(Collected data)
···

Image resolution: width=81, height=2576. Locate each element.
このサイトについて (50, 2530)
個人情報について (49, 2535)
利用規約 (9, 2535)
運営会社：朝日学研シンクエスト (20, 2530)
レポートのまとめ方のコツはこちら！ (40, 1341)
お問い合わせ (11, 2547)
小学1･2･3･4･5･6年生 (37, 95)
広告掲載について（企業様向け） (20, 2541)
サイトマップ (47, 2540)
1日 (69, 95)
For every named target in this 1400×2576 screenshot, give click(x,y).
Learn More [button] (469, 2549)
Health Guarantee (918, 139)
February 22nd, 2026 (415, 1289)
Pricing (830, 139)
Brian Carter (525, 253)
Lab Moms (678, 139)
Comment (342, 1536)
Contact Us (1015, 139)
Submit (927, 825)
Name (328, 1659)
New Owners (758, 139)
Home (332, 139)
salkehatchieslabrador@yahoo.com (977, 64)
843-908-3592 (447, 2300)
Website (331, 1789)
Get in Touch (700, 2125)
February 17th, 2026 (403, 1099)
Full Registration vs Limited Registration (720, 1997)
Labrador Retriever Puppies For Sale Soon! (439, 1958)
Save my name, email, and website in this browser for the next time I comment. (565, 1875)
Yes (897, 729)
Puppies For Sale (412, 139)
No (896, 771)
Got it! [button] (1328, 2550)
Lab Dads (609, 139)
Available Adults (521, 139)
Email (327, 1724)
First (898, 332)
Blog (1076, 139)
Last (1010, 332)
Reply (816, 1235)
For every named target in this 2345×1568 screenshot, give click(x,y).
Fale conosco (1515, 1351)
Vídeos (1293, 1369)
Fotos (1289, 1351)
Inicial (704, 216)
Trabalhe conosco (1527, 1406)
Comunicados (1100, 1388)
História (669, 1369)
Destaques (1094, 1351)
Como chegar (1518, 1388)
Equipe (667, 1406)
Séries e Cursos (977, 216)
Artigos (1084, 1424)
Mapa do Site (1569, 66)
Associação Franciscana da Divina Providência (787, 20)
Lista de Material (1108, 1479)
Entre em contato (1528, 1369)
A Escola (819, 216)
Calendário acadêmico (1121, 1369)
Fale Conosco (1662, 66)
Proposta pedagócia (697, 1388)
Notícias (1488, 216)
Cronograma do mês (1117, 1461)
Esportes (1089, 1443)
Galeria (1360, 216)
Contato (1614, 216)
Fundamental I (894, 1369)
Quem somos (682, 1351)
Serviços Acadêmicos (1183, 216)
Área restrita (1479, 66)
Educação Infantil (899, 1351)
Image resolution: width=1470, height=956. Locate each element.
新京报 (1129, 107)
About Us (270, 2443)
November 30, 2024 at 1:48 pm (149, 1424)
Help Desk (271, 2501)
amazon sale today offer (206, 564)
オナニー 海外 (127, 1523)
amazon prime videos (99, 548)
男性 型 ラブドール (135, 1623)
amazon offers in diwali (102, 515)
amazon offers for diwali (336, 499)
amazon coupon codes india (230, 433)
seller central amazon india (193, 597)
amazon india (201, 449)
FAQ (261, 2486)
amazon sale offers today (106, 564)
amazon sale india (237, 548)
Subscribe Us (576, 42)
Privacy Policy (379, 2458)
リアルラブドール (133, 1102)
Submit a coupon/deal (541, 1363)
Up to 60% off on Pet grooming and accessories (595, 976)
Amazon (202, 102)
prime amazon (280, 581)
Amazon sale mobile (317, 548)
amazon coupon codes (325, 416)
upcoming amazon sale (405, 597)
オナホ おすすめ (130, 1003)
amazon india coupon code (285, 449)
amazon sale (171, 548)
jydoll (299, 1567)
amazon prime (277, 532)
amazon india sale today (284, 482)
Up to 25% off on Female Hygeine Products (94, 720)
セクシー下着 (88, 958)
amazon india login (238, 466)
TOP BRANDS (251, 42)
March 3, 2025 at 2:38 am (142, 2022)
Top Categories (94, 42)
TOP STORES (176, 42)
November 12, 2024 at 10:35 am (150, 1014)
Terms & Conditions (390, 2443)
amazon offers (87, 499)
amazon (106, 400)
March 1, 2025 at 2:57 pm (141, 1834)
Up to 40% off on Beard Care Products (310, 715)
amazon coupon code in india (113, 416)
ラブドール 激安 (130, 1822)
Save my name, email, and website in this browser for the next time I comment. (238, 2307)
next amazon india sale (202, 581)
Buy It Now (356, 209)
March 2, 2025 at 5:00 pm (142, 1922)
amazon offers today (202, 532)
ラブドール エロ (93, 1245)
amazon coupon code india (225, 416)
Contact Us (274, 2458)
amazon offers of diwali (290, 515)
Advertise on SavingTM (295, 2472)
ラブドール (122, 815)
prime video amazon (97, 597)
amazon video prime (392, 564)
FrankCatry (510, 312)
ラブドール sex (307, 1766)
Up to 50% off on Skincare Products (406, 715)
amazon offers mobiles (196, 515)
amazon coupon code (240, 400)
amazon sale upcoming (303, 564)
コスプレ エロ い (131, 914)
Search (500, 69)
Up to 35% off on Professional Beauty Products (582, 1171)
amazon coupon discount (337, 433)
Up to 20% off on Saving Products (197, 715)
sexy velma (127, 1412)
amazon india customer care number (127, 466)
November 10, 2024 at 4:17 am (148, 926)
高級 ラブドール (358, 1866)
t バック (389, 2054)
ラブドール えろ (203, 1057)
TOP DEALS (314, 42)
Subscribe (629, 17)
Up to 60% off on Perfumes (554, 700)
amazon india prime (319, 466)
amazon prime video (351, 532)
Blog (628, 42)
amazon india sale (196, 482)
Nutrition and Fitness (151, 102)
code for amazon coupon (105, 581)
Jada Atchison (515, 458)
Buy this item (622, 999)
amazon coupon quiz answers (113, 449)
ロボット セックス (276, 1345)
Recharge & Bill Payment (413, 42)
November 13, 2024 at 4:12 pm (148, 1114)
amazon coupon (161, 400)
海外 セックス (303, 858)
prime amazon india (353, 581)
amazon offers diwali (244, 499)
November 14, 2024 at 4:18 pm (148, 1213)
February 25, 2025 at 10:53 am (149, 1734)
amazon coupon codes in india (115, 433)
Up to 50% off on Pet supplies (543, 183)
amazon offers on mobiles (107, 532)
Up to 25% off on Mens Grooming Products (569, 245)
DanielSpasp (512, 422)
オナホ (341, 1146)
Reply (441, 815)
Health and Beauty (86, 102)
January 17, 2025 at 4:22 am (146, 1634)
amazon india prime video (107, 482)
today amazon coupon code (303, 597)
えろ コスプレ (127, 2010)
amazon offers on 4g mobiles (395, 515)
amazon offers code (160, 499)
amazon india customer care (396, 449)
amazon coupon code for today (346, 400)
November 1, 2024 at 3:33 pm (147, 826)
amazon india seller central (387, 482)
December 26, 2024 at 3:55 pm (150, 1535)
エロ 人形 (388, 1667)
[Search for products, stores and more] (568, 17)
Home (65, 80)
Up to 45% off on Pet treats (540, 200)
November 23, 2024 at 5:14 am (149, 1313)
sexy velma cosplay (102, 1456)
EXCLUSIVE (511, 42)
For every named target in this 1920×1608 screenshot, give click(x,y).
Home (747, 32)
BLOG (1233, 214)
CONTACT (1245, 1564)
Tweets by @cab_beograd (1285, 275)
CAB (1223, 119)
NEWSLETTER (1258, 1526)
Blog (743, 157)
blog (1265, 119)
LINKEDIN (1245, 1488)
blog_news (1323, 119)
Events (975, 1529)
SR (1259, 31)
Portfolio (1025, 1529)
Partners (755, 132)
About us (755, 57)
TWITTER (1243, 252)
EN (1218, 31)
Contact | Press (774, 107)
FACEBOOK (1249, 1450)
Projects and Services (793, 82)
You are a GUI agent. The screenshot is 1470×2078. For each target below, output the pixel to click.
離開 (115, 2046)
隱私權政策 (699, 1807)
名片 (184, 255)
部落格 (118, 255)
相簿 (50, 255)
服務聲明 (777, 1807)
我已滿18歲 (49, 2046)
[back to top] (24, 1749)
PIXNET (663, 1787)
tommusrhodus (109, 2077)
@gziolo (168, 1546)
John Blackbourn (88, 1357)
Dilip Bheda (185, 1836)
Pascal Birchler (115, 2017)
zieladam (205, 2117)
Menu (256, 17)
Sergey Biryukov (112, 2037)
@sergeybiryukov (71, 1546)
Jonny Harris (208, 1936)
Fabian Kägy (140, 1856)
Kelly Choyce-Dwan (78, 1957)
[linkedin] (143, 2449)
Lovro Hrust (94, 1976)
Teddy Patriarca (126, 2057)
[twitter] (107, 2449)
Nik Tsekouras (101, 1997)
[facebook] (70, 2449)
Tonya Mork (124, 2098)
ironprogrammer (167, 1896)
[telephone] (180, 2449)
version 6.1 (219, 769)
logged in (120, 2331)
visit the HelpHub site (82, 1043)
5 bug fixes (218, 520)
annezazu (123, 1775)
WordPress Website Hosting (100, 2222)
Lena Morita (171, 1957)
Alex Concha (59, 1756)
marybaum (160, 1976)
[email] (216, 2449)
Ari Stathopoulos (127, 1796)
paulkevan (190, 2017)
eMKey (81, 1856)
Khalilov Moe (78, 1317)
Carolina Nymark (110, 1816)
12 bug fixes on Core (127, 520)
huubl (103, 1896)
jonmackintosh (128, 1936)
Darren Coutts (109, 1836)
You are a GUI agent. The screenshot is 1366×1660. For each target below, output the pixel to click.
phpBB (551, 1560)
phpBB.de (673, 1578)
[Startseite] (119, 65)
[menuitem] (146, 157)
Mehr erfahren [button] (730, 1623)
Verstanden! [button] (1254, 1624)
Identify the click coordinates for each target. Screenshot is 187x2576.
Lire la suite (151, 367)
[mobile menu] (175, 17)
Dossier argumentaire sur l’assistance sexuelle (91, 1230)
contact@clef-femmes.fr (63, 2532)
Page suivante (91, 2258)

···

### What the task requires
All lines from the opening of the records through the line where "Get in Touch (700, 2125)" occurs are to be output verbatim. No other line belongs in the answer.

### Answer area
Image resolution: width=81, height=2576. Locate each element.
このサイトについて (50, 2530)
個人情報について (49, 2535)
利用規約 (9, 2535)
運営会社：朝日学研シンクエスト (20, 2530)
レポートのまとめ方のコツはこちら！ (40, 1341)
お問い合わせ (11, 2547)
小学1･2･3･4･5･6年生 (37, 95)
広告掲載について（企業様向け） (20, 2541)
サイトマップ (47, 2540)
1日 (69, 95)
For every named target in this 1400×2576 screenshot, give click(x,y).
Learn More [button] (469, 2549)
Health Guarantee (918, 139)
February 22nd, 2026 (415, 1289)
Pricing (830, 139)
Brian Carter (525, 253)
Lab Moms (678, 139)
Comment (342, 1536)
Contact Us (1015, 139)
Submit (927, 825)
Name (328, 1659)
New Owners (758, 139)
Home (332, 139)
salkehatchieslabrador@yahoo.com (977, 64)
843-908-3592 (447, 2300)
Website (331, 1789)
Get in Touch (700, 2125)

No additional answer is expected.